▶ Required work
a - In the page text, what npm command installs both Firecrawl and Puppeteer?
b - Please copy the page text from "Understanding Firecrawl and" to "custom browser automation.".
c - Decide whether each statement agrees with the page text, answering yes or no and quoting the words that settle it: (i) Puppeteer provides managed infrastructure for scraping. (ii) The Firecrawl API key is set up as an environment variable. (iii) Firecrawl alone is enough for most web scraping tasks.

▶ Page text
START
Understanding Firecrawl and Puppeteer Integration
Firecrawl and Puppeteer serve complementary purposes in web scraping:
- Firecrawl: Provides managed infrastructure for scraping, automatic JavaScript rendering, and intelligent data extraction
- Puppeteer: Offers fine-grained browser control for complex interactions, authentication flows, and custom JavaScript execution
Combining both tools allows you to leverage Firecrawl's simplicity for data extraction while using Puppeteer for scenarios requiring custom browser automation.
Installation and Setup
Installing Dependencies
First, install both Firecrawl and Puppeteer:
npm install @mendable/firecrawl-js puppeteer
For Python projects:
pip install firecrawl-py puppeteer-python
Basic Configuration
Set up your Firecrawl API key as an environment variable:
export FIRECRAWL_API_KEY='your_api_key_here'
Approach 1: Using Firecrawl for Simple Scraping
For most web scraping tasks, Firecrawl alone is sufficient and simpler than using Puppeteer:
import FirecrawlApp from '@mendable/firecrawl-js';
const firecrawl = new FirecrawlApp({
apiKey: process.env.FIRECRAWL_API_KEY
});
async function scrapeWithFirecrawl(url) {
try {
// Scrape a single page
const result = await firecrawl.scrapeUrl(url, {
formats: ['markdown', 'html'],
onlyMainContent: true,
waitFor: 2000 // Wait for JavaScript to render
});
console.log('Markdown content:', result.markdown);
console.log('Metadata:', result.metadata);
return result;
} catch (error) {
console.error('Scraping failed:', error);
}
}
// Usage
scrapeWithFirecrawl('https://example.com');
Python equivalent:
from firecrawl import FirecrawlApp
firecrawl = FirecrawlApp(api_key='your_api_key')
END
▶ Supplied information
START
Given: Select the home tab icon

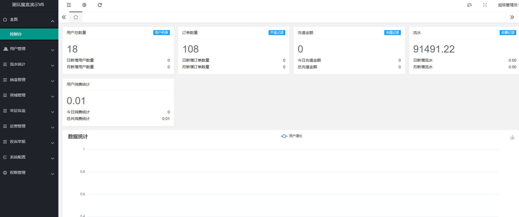Looking at the screenshot, I should pos(76,17).
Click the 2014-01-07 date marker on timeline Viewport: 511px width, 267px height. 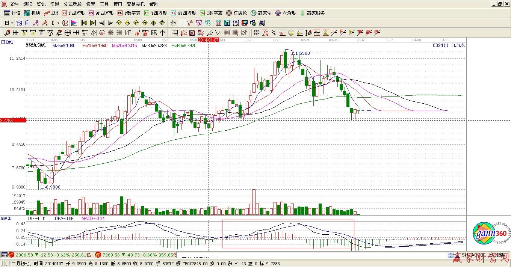click(208, 39)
END
▶ Answers for this exercise
a - npm install @mendable/firecrawl-js puppeteer

b -
Understanding Firecrawl and Puppeteer Integration
Firecrawl and Puppeteer serve complementary purposes in web scraping:
- Firecrawl: Provides managed infrastructure for scraping, automatic JavaScript rendering, and intelligent data extraction
- Puppeteer: Offers fine-grained browser control for complex interactions, authentication flows, and custom JavaScript execution
Combining both tools allows you to leverage Firecrawl's simplicity for data extraction while using Puppeteer for scenarios requiring custom browser automation.

c -
(i) No: "Firecrawl: Provides managed infrastructure for scraping"
(ii) Yes: "Set up your Firecrawl API key as an environment variable"
(iii) Yes: "For most web scraping tasks, Firecrawl alone is sufficient and simpler than using Puppeteer"